California, which sent a delegation to Austin, Texas last year to find out how the Lone Star State had beat it in employment growth, surged ahead of Texas to lead the nation in job creation for the last two consecutive months.
Texas led California in job creation in 18 of the last 24 months, since August 2010, the first month both states posted employment gains following the longest recession since the 1930s.
Texas’s economic performance impressed California Assemblyman Dan Logue enough that the Republican from Linda organized a delegation of California lawmakers and Lieutenant Governor Gavin Newsom, a Democrat who was San Francisco mayor, to Austin in April 2011.
California added 365,100 nonfarm jobs in the year ending in July, a 2.6 percent increase and the state’s largest 12-month gain since 2000. Texas picked up 222,500, or 2.1 percent, according to U.S. Labor Department statistics. California also outpaced Texas the prior month.

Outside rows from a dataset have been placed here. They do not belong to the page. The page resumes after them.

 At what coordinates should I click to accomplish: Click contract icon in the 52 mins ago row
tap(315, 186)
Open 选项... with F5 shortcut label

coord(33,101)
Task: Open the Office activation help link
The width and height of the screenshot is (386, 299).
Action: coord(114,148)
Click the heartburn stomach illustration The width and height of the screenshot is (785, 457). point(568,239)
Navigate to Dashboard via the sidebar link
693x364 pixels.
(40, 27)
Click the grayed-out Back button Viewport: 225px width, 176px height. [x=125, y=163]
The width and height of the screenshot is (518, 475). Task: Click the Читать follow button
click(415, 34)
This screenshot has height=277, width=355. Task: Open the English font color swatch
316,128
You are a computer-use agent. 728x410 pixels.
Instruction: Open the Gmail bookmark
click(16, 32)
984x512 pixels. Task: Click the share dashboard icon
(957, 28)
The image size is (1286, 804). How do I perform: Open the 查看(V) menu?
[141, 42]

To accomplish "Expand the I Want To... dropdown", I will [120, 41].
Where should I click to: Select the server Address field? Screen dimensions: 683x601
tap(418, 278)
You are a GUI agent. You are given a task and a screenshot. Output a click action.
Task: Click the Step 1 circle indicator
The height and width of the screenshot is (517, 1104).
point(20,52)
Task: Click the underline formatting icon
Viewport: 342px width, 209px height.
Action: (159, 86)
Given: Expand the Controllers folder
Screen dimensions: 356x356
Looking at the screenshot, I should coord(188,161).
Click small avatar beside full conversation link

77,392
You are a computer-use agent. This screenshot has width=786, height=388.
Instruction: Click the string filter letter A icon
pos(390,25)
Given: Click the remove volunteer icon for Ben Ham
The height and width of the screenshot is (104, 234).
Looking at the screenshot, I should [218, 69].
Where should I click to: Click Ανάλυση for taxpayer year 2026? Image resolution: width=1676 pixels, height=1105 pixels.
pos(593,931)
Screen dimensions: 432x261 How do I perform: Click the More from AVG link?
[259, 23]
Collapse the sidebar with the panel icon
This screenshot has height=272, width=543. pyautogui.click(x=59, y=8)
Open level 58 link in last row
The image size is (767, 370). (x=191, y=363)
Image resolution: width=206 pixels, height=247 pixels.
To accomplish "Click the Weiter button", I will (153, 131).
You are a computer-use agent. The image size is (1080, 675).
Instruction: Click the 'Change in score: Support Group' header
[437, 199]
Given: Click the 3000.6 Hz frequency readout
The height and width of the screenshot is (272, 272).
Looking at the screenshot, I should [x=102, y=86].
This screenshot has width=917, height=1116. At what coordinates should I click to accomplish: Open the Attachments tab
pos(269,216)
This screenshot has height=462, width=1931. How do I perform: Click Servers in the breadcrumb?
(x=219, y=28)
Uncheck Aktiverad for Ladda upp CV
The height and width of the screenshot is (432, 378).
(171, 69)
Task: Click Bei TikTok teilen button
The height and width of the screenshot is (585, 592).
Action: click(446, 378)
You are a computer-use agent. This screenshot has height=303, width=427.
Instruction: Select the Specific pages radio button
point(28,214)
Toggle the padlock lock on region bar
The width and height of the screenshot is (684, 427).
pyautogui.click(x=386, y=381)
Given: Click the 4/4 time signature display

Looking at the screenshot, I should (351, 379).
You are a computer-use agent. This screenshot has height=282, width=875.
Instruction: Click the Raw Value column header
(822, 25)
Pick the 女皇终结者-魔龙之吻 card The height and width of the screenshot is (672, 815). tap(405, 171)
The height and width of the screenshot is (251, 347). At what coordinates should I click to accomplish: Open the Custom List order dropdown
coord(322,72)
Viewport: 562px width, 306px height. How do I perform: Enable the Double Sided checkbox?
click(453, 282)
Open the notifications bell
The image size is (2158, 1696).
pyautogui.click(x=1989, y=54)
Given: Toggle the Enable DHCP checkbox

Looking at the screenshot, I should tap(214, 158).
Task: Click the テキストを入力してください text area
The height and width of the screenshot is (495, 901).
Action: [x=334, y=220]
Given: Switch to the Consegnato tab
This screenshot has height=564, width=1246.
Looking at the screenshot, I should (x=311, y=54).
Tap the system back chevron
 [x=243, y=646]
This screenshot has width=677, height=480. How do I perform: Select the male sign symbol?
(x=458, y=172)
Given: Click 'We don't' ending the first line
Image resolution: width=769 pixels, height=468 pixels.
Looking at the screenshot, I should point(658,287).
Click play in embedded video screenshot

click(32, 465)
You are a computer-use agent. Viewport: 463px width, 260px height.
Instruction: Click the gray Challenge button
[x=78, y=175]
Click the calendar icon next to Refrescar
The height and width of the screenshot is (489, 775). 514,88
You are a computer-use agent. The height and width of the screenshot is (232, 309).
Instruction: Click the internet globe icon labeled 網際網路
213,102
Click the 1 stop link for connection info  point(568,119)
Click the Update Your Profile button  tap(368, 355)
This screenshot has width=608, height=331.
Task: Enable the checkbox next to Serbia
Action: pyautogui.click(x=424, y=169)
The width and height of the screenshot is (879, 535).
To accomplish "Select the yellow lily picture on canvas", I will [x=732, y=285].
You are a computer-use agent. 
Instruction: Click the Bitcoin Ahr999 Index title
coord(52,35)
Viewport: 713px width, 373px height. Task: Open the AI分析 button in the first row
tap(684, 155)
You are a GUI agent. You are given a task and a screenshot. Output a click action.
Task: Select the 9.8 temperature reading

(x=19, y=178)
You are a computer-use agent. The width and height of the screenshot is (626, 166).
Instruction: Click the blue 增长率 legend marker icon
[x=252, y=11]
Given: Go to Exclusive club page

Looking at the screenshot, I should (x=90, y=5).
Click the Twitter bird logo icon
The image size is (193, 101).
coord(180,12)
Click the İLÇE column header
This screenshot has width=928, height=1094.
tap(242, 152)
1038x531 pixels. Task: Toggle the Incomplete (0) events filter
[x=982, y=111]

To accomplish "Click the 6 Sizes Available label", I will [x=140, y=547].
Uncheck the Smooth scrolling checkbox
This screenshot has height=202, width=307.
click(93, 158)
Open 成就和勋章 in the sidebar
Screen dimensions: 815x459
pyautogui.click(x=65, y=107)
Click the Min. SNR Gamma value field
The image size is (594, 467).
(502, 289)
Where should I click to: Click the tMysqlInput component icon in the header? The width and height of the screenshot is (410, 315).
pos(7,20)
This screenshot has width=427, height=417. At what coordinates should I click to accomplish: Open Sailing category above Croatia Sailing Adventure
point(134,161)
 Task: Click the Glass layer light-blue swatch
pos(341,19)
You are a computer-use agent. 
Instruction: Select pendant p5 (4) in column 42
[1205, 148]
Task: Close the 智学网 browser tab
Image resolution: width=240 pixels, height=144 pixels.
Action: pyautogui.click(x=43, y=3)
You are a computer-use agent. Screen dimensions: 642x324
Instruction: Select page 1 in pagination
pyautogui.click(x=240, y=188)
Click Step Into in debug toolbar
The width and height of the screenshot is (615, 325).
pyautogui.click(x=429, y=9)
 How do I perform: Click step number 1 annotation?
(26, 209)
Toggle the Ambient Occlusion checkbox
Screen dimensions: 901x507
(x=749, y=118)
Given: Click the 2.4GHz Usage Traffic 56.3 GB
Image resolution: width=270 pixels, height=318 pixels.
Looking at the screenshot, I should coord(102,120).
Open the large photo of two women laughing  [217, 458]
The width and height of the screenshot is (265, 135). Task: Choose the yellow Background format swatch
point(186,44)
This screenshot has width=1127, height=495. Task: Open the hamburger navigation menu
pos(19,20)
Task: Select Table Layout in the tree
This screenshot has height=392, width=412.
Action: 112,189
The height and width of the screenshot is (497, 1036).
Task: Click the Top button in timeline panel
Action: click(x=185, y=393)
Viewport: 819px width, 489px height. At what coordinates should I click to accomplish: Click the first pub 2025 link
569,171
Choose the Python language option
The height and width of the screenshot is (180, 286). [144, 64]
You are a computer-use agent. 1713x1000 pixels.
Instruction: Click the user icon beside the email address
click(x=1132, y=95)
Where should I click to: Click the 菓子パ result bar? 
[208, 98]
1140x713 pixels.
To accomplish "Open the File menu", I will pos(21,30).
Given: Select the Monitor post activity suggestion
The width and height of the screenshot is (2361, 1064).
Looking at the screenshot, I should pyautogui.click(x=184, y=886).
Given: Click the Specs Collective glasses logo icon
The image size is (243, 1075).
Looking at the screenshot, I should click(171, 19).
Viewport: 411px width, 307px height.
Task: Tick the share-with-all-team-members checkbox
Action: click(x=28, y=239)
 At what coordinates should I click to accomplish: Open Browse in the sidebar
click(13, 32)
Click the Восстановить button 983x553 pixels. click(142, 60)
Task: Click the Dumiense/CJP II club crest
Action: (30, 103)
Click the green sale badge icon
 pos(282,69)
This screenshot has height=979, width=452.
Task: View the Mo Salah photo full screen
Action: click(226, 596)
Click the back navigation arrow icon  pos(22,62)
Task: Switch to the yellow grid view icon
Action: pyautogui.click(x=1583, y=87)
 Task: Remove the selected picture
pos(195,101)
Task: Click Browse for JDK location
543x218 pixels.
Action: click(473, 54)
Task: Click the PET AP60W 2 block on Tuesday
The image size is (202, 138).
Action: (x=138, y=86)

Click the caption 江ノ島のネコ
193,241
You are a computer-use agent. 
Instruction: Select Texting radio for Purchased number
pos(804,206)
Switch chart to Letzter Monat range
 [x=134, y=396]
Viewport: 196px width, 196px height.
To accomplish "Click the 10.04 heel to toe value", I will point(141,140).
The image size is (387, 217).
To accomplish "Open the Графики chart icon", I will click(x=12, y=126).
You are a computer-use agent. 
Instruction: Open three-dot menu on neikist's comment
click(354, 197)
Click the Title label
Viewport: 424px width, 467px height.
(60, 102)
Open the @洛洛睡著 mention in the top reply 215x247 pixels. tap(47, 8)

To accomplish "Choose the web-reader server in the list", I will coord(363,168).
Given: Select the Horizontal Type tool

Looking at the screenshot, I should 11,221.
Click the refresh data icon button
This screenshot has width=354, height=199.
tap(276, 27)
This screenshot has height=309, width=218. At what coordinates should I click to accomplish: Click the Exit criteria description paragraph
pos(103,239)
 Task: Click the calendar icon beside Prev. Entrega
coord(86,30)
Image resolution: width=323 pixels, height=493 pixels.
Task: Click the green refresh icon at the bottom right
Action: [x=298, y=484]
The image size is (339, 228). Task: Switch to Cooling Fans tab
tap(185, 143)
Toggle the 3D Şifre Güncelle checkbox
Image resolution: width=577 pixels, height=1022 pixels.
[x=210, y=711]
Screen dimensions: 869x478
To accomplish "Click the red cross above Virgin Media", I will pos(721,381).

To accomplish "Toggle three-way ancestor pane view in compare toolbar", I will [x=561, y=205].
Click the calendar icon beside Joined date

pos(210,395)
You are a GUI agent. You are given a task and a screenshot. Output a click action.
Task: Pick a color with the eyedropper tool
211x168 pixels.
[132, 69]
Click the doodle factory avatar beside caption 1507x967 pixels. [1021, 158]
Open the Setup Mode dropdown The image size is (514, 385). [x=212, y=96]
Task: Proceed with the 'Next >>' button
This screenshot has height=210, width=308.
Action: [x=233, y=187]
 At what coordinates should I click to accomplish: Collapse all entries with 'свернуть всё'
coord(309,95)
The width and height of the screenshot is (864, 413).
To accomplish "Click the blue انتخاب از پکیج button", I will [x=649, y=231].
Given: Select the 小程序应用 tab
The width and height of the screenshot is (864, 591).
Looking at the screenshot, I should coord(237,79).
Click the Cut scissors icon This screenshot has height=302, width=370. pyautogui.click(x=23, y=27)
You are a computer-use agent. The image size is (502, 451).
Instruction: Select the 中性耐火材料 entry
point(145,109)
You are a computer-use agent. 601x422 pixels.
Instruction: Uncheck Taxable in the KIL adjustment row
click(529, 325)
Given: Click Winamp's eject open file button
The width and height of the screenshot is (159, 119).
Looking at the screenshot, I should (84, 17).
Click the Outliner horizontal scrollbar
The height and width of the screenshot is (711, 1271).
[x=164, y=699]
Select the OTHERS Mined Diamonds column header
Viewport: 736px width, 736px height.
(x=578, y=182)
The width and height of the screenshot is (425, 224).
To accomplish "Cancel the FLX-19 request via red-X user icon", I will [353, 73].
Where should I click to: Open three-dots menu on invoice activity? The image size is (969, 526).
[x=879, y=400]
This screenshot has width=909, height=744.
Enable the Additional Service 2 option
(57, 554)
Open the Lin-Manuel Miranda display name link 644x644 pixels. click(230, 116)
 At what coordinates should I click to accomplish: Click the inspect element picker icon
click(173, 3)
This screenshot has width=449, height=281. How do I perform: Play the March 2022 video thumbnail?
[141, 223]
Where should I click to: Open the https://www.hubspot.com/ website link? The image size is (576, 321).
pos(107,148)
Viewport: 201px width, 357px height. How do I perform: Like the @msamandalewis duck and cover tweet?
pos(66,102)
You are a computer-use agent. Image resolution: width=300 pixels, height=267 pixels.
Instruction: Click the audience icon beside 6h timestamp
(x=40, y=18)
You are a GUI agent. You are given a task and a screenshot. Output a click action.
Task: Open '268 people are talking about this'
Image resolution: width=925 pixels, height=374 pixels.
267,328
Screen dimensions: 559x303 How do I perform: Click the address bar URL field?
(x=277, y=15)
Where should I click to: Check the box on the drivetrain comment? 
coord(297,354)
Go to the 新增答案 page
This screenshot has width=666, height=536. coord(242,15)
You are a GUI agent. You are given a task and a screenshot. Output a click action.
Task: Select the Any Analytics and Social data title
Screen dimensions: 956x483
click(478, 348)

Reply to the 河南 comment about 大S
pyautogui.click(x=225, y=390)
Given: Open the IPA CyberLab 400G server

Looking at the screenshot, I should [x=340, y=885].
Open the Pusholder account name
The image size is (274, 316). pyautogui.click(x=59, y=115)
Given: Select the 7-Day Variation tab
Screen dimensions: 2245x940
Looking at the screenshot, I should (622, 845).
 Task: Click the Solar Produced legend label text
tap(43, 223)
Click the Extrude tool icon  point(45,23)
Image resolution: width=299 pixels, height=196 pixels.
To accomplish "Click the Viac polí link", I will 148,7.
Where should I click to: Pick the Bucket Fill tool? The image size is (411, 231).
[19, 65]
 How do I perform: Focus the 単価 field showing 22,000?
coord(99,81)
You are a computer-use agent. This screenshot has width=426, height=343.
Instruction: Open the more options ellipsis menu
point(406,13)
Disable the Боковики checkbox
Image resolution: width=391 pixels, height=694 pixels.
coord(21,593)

California’s job picture reflects the depth of the recession in the state, where the economy relies more on housing and construction than energy-dependent Texas, said Christopher Thornberg, principal of Beacon Economics LLC in Los Angeles. “California got hit a lot harder than Texas during the downturn,” Thornberg said. “We hit the ground pretty hard, so you’d expect more of a bounce back.”
The increase runs counter to the notion that growth favors states with lower taxes. California, the world’s ninth-biggest economy, has the highest statewide sales tax in the U.S., at 7.25 percent. That would rise to 7.5 percent if voters approve a November ballot initiative. The income tax rate for those making $1 million or more a year, now 10.3 percent, would rise to 13.3 percent, the most of any state.